“In all of politics, there is only one question and that is, “who decides”? Should the nexus of decision making be the coercive power of the state or individuals making decisions for themselves? Only individuals working with their doctors can hold all of the information about their unique situation. This decision-making should not be abdicated to a nameless faceless bureaucracy that cannot know what is best for everyone. I worked as doctor in Canada or many years and the people there have chosen the nameless faceless bureaucracy over individual autonomy. The result is a system rife with dysfunction and a paucity of quality care. When I was Medical Director for Diagnostic Imaging in Thunder Bay, Canada, our wait time for a CT scan was seven months and for an MRI scan, it was 13 months. Many in the US desire that we go down the path of more government control of health care. Dr. Sabrin proposes a better way. One based on individual decision making empowering the sacrosanct doctor-patient relationship for the best possible care and with rational pricing predicated on competition and choice. It is time that we heed Dr. Sabrin’s advice.”
Lee Kurisko MD, Author; Health Reform – The End of the American Revolution?
“Economics is our most beneficial science. Its practitioners seek to demonstrate how to increase well being for all participants in markets. They’ve delivered their promise in many of those markets, but the American medical care market is not one of them.
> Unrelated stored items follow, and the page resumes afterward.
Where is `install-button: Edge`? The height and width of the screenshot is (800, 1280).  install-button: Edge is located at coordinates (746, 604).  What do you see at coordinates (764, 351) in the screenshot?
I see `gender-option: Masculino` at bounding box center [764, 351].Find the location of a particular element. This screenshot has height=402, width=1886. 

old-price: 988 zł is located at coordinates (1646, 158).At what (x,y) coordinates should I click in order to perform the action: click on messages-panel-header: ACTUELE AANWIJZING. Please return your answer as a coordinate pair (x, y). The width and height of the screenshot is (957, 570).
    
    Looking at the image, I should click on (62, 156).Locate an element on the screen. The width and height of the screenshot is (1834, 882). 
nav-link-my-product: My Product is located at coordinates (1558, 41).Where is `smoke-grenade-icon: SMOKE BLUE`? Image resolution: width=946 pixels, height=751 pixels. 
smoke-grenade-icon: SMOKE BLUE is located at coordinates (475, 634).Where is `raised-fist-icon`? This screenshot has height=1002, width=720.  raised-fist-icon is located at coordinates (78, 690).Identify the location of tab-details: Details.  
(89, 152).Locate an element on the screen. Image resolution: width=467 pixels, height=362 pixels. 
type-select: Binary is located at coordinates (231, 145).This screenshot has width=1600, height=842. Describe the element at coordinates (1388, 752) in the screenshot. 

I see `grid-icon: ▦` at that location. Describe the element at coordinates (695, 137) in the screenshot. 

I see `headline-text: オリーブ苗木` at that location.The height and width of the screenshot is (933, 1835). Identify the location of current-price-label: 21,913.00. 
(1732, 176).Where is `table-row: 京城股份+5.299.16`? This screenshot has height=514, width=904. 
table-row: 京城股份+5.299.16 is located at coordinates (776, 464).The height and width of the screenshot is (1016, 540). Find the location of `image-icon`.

“Economist Murray Sabrin demonstrates why. Another term for freedom of choice in markets is personal responsibility. Throughout life, we accept and embrace individual accountability as we pursue betterment for ourselves and others. Except in medical care, where we have forfeited responsibility to an array of special interests who want us to be sick. Foremost among those are governments, for whom sickness means dependency, on which they thrive. Pharmaceutical companies and insurance companies embrace sickness-as-a-business. Big food, big alcohol, and big tobacco don’t help.
“Sabrin identifies two routes out of this dead end. First, personal responsibility for the pursuit of well being. Good personal practice based on readily available information about diet, nutrition, exercise and good habits could eliminate up to 80% of chronic ill-health conditions of the US population. Second, personal responsibility for payment and use of medical services, based on the individual as single-payer, health savings accounts, catastrophic insurance, plus the charitable and community services that emerge in healthy populations, would replace the convoluted unaffordable government-designed regulatory, payment and delivery bureaucracy.
“This book is deeply researched, incisively informative, logically sound, and highly persuasive about the right future for medical care in America. Since the current state is demonstrably unsustainable, Sabrin’s book is vital.”